━━━ Passage provided

Let's take an instance to understand the scenario.

In [None]:
import pandas as pd
import numpy as np
import collections
from IPython.display import display, HTML
import matplotlib.pyplot as plt
import seaborn as sns
import warnings
warnings.filterwarnings("ignore", category=FutureWarning)

## Loading the dataset
> There are a total of 1000 students whose overall performance has been recorded in *Math*, *Reading*, and *Writing*. In addition to that, there are some other attributes documented with regards to their *gender*, *race*, *parental level of education*, *lunch*, and *test preparation course* attended.
In this notebook, we will dive deep into understanding how such factors affect the performance of the students.

In [None]:
studentsPerformTable = pd.read_csv('/kaggle/input/students-performance-in-exams/StudentsPerformance.csv')
display(studentsPerformTable.shape)
display(studentsPerformTable.head())

## Adding total and average score of every student as separate columns
> We shall use this information to assess the effect of the factors on the score of students

In [None]:
studentsPerformTable['total score'] = studentsPerformTable[['math score','reading score','writing score']].sum(axis=1)

━━━━━━

Exercise objective
Decide whether each of the statements 1., 2. and 3. below agrees with the student performance notebook, answering yes or no and quoting the deciding words of the notebook exactly.
1. The dataset covers the performance of 1000 students.
2. The total score column is computed by adding the math, reading and science scores.
3. Warnings of the FutureWarning category are set to be ignored.

━━━ Provided data

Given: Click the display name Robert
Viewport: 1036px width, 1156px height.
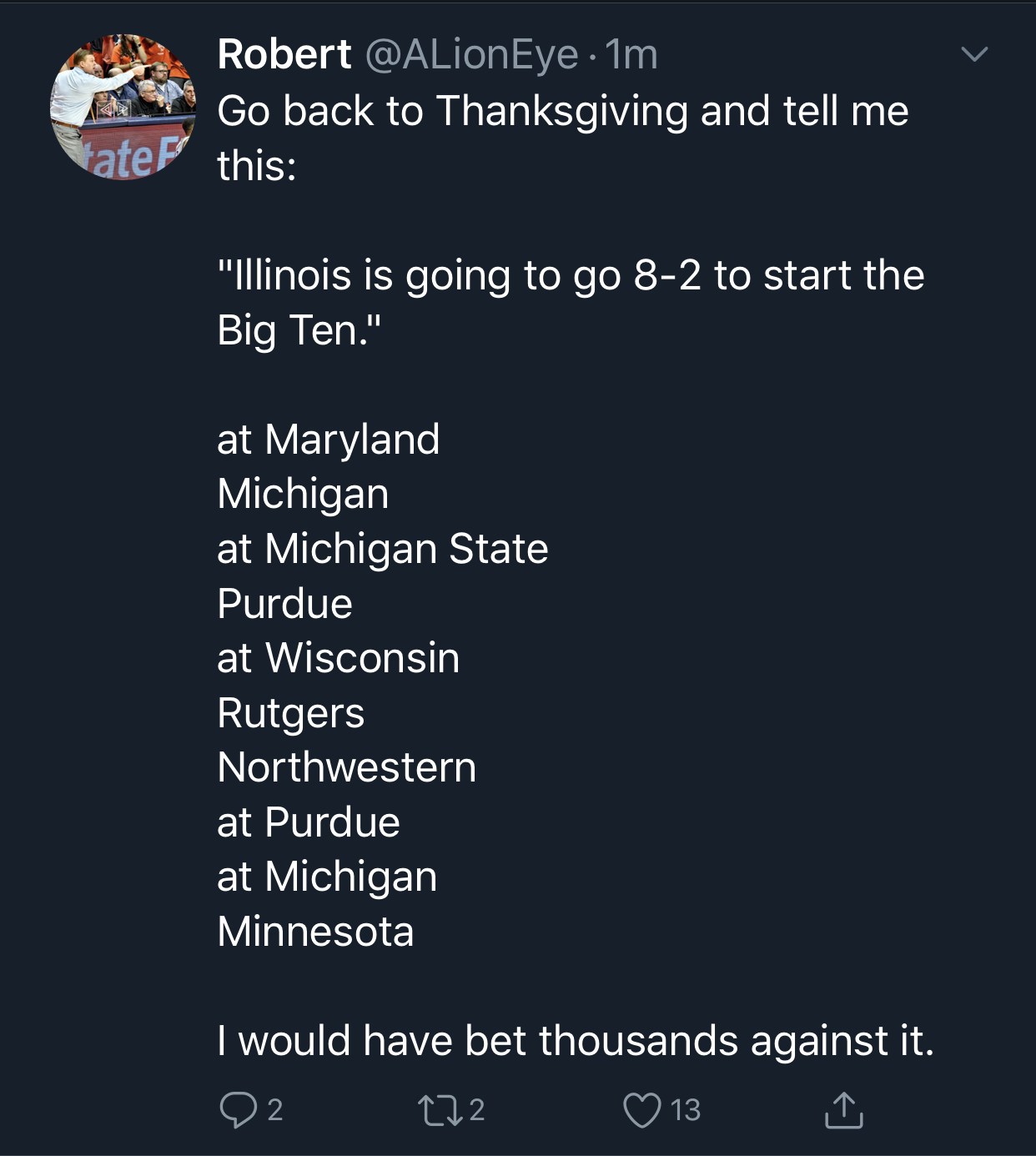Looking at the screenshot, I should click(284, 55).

━━━━━━
━━━ Provided data

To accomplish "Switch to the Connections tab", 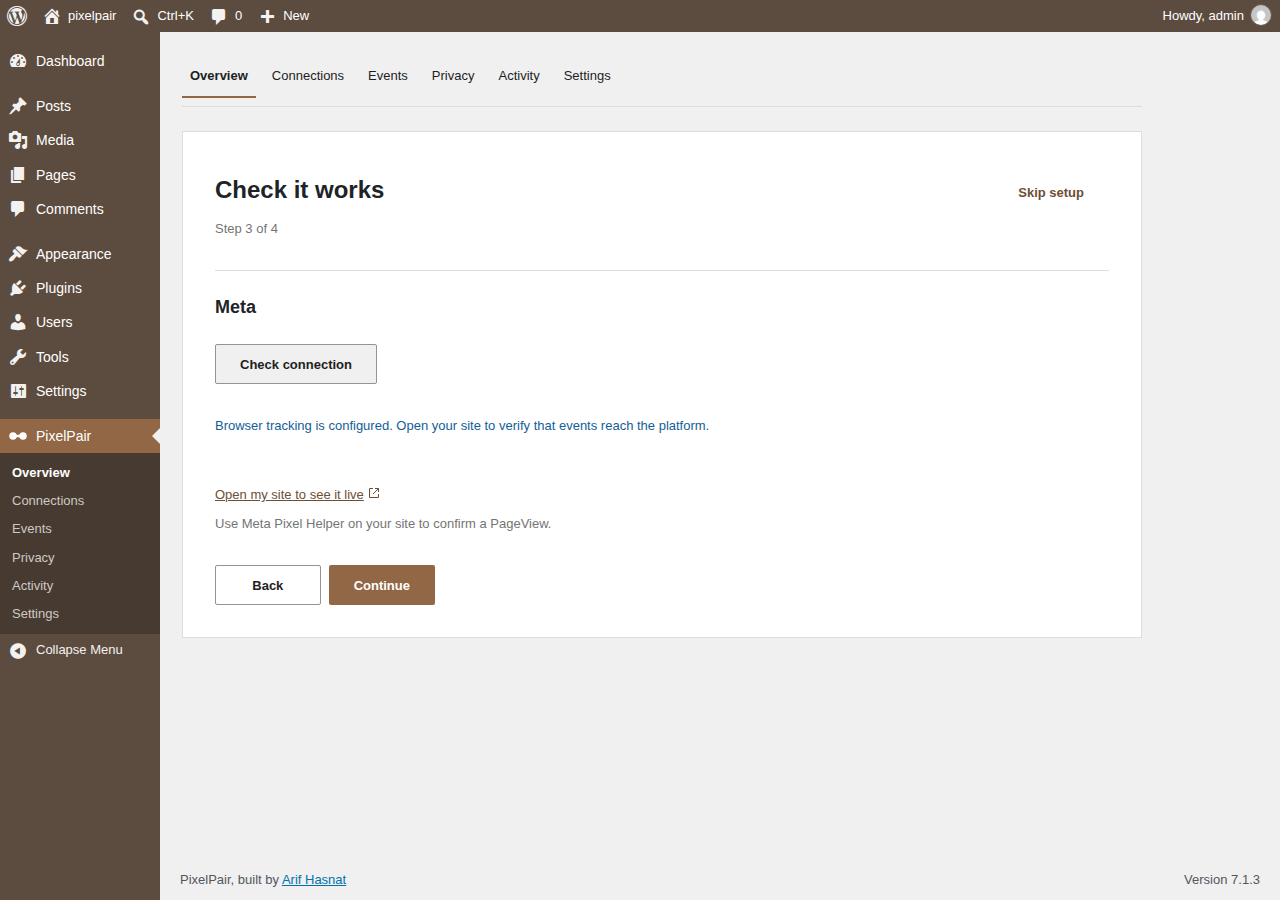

━━━━━━

Response to this task
1. Yes: "There are a total of 1000 students"
2. No: "[['math score','reading score','writing score']].sum(axis=1)"
3. Yes: "warnings.filterwarnings("ignore", category=FutureWarning)"